[Source records]
##########

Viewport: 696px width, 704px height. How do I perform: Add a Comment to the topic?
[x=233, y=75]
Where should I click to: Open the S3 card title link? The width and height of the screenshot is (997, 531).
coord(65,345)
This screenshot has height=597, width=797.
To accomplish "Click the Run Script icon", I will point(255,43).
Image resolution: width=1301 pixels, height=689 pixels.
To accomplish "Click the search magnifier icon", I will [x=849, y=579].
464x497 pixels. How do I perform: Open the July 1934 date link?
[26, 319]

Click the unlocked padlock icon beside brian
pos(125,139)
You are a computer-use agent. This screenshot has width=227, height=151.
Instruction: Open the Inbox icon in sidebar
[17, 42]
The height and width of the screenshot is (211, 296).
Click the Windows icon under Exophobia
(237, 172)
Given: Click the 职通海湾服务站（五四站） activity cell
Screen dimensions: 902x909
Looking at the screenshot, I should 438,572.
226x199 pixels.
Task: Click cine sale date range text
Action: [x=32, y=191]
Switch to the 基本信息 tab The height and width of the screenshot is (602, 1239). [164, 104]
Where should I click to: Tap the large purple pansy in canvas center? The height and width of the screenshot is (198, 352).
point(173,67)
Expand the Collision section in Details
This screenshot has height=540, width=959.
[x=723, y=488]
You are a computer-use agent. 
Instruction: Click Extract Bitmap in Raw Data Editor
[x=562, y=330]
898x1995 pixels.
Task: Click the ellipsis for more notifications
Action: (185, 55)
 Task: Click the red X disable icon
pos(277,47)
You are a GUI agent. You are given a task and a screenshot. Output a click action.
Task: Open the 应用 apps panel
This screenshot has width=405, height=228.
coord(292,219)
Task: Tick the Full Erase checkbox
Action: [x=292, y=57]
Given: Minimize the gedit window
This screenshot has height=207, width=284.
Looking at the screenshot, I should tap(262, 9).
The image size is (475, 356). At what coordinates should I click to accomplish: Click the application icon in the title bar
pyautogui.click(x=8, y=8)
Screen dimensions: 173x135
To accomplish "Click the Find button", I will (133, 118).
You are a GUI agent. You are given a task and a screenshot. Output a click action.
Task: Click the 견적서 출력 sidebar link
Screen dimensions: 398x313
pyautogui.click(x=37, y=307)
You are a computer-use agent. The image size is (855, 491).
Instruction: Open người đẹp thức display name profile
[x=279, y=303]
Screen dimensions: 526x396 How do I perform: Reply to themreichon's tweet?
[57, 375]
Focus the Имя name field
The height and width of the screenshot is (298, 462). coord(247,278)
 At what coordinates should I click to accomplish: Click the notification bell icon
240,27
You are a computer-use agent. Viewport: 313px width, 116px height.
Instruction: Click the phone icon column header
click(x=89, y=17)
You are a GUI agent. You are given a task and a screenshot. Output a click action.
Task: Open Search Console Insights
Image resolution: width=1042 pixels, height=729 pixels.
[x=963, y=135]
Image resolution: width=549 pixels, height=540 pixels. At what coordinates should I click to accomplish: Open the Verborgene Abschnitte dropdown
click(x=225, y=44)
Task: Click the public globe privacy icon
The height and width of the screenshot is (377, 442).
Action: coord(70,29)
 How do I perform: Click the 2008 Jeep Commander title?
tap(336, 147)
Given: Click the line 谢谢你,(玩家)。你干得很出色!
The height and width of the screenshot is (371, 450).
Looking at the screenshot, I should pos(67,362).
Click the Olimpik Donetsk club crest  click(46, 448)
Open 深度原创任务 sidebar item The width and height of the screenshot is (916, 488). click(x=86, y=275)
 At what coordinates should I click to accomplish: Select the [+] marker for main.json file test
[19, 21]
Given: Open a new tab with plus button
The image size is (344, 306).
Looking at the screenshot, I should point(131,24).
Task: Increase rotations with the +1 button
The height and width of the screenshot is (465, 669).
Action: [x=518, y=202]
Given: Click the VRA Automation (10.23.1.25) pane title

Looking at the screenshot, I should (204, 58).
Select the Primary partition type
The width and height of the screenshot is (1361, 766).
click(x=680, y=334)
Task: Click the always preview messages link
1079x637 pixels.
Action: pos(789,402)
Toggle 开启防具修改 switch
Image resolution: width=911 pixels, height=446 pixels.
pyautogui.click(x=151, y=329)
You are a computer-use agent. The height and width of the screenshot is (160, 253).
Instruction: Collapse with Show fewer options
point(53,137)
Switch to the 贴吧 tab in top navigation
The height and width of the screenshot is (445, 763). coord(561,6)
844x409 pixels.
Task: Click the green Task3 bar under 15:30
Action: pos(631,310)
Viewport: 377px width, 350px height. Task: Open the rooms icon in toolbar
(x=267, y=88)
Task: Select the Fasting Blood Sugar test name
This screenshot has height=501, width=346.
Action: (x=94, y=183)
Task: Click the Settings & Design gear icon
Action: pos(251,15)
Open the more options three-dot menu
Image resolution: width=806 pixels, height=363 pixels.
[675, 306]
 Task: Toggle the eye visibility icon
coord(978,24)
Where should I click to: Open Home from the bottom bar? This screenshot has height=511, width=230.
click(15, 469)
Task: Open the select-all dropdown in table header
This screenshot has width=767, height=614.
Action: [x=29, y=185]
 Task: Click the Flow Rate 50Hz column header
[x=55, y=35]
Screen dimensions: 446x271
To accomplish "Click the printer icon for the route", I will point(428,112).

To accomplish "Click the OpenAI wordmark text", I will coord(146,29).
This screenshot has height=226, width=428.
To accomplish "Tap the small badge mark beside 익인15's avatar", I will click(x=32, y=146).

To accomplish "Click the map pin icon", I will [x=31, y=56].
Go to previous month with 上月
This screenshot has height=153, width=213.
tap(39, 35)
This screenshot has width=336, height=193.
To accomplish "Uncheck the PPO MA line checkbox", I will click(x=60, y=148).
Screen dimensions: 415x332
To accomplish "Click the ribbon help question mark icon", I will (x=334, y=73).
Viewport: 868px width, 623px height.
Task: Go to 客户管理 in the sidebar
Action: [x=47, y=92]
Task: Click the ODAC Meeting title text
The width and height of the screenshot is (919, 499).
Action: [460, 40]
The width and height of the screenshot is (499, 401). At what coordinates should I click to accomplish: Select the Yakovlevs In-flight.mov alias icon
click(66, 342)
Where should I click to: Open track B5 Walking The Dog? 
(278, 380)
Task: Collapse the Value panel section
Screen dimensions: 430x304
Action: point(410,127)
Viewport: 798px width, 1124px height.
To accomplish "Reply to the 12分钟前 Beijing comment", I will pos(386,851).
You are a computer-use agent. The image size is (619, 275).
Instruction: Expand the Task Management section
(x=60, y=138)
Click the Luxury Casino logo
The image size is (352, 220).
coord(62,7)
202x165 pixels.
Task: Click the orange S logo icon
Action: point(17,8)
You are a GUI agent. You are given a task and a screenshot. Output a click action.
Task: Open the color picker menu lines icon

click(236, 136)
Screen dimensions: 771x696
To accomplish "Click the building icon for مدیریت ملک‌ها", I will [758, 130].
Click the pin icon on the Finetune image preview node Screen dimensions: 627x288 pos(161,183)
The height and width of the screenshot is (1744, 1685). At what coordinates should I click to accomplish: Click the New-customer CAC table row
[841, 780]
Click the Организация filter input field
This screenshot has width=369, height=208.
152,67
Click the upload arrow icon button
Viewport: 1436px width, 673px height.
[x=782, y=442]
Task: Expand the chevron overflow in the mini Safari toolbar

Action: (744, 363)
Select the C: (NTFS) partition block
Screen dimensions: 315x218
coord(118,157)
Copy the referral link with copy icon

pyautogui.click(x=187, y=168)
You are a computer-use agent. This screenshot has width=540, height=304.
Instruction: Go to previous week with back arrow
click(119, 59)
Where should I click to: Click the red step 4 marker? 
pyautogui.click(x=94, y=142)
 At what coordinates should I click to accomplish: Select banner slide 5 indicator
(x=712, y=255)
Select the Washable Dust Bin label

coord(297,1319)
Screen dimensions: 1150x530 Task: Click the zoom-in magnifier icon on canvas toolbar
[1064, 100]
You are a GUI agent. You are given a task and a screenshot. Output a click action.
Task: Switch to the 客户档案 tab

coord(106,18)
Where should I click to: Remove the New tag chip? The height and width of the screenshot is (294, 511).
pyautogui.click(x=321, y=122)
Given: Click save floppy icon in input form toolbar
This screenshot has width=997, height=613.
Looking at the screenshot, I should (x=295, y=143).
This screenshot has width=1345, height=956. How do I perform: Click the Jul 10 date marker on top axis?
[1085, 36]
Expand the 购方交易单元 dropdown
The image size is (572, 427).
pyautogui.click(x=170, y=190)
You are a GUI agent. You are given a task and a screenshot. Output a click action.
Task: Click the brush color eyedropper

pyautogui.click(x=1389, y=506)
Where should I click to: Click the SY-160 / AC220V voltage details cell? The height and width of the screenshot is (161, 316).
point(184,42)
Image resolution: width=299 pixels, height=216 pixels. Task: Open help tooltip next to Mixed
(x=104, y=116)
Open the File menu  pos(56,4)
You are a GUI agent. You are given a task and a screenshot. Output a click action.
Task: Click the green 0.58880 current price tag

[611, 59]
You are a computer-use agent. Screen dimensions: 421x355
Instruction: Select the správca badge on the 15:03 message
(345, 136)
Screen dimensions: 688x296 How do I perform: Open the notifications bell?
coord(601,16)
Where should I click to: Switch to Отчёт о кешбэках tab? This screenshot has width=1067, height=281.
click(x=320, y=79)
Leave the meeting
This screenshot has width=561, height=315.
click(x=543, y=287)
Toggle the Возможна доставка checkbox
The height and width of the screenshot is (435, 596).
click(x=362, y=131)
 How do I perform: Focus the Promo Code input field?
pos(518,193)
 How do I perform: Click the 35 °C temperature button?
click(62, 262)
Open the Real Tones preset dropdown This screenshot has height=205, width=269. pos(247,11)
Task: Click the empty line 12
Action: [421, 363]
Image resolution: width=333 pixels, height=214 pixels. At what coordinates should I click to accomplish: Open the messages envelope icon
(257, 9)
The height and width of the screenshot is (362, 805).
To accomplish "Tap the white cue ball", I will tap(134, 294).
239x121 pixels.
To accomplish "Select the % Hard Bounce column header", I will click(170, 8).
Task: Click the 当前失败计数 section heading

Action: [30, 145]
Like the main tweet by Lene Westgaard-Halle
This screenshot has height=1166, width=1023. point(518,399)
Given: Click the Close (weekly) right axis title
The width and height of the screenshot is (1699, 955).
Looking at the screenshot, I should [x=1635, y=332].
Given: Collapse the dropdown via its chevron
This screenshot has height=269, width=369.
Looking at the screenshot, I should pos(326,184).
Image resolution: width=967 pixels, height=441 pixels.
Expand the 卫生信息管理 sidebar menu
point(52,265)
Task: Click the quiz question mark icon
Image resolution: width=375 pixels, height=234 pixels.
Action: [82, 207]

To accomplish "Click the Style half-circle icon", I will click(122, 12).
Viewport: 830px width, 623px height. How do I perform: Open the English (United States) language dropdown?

##########

■ PROBLEM DETAILS
Look through the records and copy every line that has the word "preview".

■ OUTPUT FOR THIS TASK
Task: Click the always preview messages link
Click the pin icon on the Finetune image preview node Screen dimensions: 627x288 pos(161,183)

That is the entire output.